Home Buying in 78746>Question Details

peteypete323, Home Buyer in Austin, TX

What is the difference between PMI and MIP?

Asked by peteypete323, Austin, TX Mon Jul 9, 2012

Help the community by answering this question:

Answers

6
Brad Yzermans’ answer
There have been many changes to FHA's Mortgage Insurance premium.

For most borrowers, the monthly paid mortgage insurance will now be permanent for the life of the loan.....never to be be removed unless you refinance into a conventional loan.

The actual FHA's MIP premiums have gone up as well, making Private Mortgage Insurance a much better option if you have at least a 680 credit score.

You can read the details on the latest changes to FHA's mortgage insurance in the web reference link below.
0 votes Thank Flag Link Mon Apr 22, 2013
A quick glimpse of the different meanings :

FHA -- MIP = Mortgage Insurance Premium (These are all for refinances & purchases - there are a few different things to know when it comes to streamline refinances) FHA Streamline Refinances -- knowing your options -- Part 2 of 2 I will break down the MI and MIP on streamlines at another time.
You have upfront MIP and annual MIP. As it stands now, until they change this to risk base pricing in the next few months, your upfront MIP is 1.5% of the base loan amount. Meaning, if you borrow $100,000 (base loan amount), your upfront MIP will be $1,500 and your new loan amount would end up being $101,500.

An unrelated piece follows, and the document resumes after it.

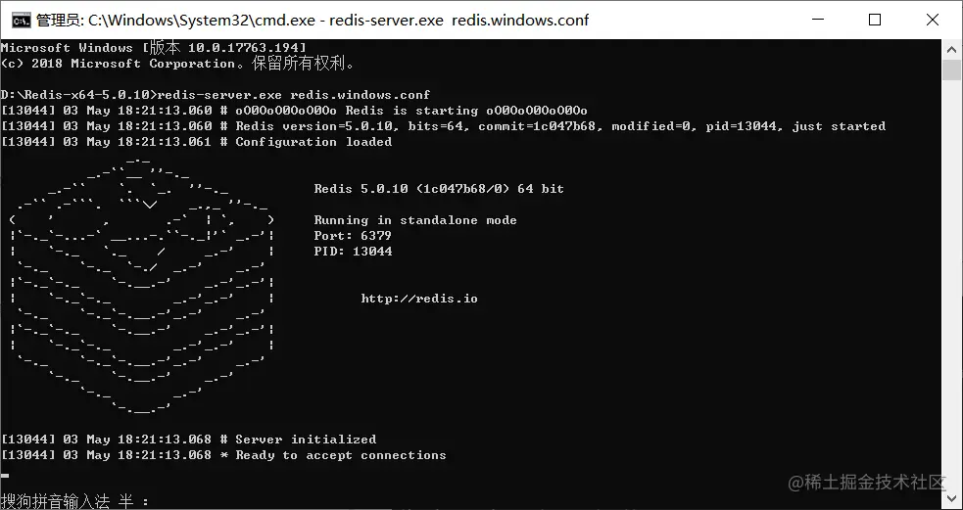
Task: Click the 搜狗拼音输入法 IME status line
Action: click(74, 501)
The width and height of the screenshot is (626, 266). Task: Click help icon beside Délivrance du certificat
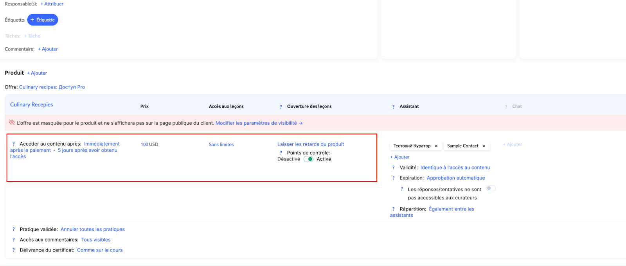pyautogui.click(x=13, y=250)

In regards to your annual MIP which is paid monthly is sometimes call MMI, monthly mortgage insurance. This is the easy part. No matter how much you put down, your annual MI is .5 percent of the base loan amount, which in my example is $100,000. You would take 5% and multiply it to the base loan amount which would be $500 annually. Then divide it by 12 months and this is your monthly mortgage insurance. = $41.67 per month as your MI.

Some basic rules to remember in regards to annual MIP. (which is really monthly MI when it's all said and done with)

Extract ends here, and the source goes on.